Poliglota, humorista, apresentador de televisão, escritor, dramaturgo, diretor teatral, ator e músico brasileiro, José Eugênio Soares, famoso como ‘Jô Soares’, morreu às 3h desta sexta-feira (5.ago.22), aos 84 anos. Ele estava internado há 10 dias e faleceu num leito do Hospital Sírio-Libanês, em São Paulo.

A ex-esposa do artista, Flavia Pedra Soares, comunicou o falecimento dele ainda pela madrugada, minutos depois de ele dar um último suspiro.

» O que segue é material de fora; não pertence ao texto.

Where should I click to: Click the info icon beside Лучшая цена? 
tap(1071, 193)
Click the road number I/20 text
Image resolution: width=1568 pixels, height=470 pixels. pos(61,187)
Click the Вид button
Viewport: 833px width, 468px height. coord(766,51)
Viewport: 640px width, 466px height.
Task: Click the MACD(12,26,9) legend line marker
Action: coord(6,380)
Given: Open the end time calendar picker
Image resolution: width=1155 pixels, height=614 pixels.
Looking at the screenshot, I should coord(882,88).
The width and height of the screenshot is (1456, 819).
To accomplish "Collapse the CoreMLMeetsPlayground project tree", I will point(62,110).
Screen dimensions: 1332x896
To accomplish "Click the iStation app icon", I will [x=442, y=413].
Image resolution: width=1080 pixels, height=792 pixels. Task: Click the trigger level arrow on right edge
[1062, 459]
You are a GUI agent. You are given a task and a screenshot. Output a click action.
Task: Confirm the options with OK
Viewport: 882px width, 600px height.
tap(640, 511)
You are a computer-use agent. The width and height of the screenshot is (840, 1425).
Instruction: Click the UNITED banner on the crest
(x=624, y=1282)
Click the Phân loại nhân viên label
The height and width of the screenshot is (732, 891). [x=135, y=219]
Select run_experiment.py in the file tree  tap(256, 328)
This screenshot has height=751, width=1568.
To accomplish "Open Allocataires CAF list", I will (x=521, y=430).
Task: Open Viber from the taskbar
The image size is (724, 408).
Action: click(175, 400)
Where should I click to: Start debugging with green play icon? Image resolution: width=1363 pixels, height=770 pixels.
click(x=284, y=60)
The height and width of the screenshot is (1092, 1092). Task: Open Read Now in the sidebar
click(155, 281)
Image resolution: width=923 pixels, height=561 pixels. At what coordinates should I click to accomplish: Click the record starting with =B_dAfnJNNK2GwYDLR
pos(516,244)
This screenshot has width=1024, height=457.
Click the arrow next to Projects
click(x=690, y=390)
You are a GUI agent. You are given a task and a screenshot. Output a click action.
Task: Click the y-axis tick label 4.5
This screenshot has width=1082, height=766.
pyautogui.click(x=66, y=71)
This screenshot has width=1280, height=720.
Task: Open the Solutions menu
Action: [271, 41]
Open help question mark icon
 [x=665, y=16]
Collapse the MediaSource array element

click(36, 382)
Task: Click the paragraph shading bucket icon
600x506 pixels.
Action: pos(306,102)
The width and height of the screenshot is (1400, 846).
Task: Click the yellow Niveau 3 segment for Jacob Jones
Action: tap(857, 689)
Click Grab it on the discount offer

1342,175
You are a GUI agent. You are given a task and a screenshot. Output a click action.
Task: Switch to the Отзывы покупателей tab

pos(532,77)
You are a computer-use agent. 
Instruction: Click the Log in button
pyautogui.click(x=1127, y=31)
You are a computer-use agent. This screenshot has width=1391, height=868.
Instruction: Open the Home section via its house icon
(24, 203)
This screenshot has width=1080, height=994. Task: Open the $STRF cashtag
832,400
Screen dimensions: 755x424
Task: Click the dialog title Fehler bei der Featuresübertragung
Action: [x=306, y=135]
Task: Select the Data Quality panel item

Idoso, Jô teria sido internado para tratar um quadro de pneumonia.

“Aqueles que através dos seus mais de 60 anos de carreira tenham se divertido com seus personagens, repetido seus bordões, sorrido com a inteligência afiada desse vocacionado comediante, celebrem, façam um brinde à sua vida. A vida de um cara apaixonado pelo país aonde nasceu e escolheu viver, para tentar transformar, através do riso, num lugar melhor”, anunciou Flavia, em sua conta na rede social Instagram.

Jô apresentou de 1988 a 1999 o programa “Jô Soares Onze e Meia no SBT” e de 2000 a 2016 o “Programa do Jô na TV Globo”.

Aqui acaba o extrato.